State v. On Gee How

15 Nev. 184 | Nev. | 1880

By the Court,

Beatty, C. J.:

The appellant was convicted upon an indictment, the material portion of which reads as follows:

That the said On Gee How, on or about the twentieth day of July, A. D. 1879, and before the finding of this- indictment, at the county of Storey aforesaid, did unlawfully resort to a room or apartment kept to be used by persons for the purpose of indulging in the use of opium, or a preparation containing opium, by smoking or otherwise, said room or apartment being situated in the cellar or basement of the building at No. 4 (a) South H street, in the city of Virginia, county and state aforesaid, and then and there so kept by some person or persons to this grand jury unknown, for the purpose of indulging in the use of opium, or a preparation containing opium, by smoking or otherwise, contrary to the form,” etc.
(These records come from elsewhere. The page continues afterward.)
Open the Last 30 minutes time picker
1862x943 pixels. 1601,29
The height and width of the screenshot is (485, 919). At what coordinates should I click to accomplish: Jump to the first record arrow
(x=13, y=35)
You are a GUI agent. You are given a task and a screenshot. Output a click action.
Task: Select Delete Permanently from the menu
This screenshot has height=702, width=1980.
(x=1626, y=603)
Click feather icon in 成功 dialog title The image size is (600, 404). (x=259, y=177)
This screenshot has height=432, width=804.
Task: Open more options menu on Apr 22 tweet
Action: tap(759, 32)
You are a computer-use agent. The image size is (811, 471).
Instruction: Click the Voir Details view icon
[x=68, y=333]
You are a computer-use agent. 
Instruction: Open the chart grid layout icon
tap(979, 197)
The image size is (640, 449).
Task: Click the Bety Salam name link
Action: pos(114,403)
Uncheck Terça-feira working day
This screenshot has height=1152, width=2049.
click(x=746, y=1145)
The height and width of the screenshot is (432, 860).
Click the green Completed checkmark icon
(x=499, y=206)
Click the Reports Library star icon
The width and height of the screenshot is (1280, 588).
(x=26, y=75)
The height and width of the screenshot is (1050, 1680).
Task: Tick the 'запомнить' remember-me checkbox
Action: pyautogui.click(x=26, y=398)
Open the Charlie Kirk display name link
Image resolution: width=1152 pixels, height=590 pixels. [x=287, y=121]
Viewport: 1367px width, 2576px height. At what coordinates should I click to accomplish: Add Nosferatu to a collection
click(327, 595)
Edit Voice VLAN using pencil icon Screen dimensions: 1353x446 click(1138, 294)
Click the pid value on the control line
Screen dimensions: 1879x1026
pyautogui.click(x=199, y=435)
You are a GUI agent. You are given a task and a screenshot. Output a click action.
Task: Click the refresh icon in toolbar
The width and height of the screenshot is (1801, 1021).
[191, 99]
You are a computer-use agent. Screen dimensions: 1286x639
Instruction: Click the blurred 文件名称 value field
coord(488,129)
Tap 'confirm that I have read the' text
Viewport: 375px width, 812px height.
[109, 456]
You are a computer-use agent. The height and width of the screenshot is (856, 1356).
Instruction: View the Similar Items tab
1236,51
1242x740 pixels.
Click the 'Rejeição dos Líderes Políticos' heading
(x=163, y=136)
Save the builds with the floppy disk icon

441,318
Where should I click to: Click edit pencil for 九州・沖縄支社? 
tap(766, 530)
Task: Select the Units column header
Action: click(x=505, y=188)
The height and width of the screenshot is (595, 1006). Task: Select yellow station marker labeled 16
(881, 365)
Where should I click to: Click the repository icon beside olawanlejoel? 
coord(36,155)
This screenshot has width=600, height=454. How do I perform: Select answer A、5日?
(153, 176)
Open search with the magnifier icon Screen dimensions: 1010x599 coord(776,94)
The defendant demurred to this indictment, and moved in arrest of judgment upon various grounds, which were overruled by the district court; and now, on appeal from the judgment, he relies on the following points:

“ (a) That the words ‘ place of resort ’ are omitted in the description of the premises referred to in the indictment.
(b) That the words ' by smoking or otherwise’ being in disjunctive, are fatal.
“ (c) That no purpose or intent on the part of the defendant is alleged in the indictment.”

The second and third of these points (b and c) we think are unfounded. The words “ by smoking or otherwise ” are wholly unessential and may be rejected as surplusage. It is the intent to use opium that gives character to the act. The mode of using it is entirely indifferent and need not be changed.

The purpose of the defendant is charged by the words “ for the purpose of indulging in the use of opium,” where *187they occur for the second time in the indictment. Where they first occur they describe the purpose for which the place was kept. But we think, the district court erred in not sustaining the demurrer on the first ground (a).

The only object of the law upon which the prosecution rests (Stat. 1879, 121) is the suppression of the places commonly known as opium dens (State v. Ah Sam, decided at January term). To this end it imposes a penalty (Sec. 6) upon the patrons and supporters as well as upon the keepers of such places. To smoke or otherwise use opium in places other than those described in the statute, or to go to other places with intent to use it is no crime, and therefore it is essential that an indictment under section 6 of the act should charge the defendant with going to the sort of place defined by the statute; that is to say, to a house, room, or apartment kept “to be used as a place of resort ” by some person or persons for the purpose of using opium.

This indictment omits the words “ as a place of resort,” and the omission is sought to be justified upon the ground that those words would have added nothing to the meaning of the language used.

We think, however, that this argument is based upon an erroneous construction of the statute. A house or apartment kept as a place of resort is a place for the entertainment of persons other than the inhabitants or occupants of the premises, and it was only such places that the legislature had in view. But the place described in this indictment may, for aught that is alleged, have been kept for the exclusive use of the persons residing therein. This, in our opinion, was a fatal defect.

The judgment is reversed, and the cause remanded. The district court will, if it see proper, submit the charge to another grand jury.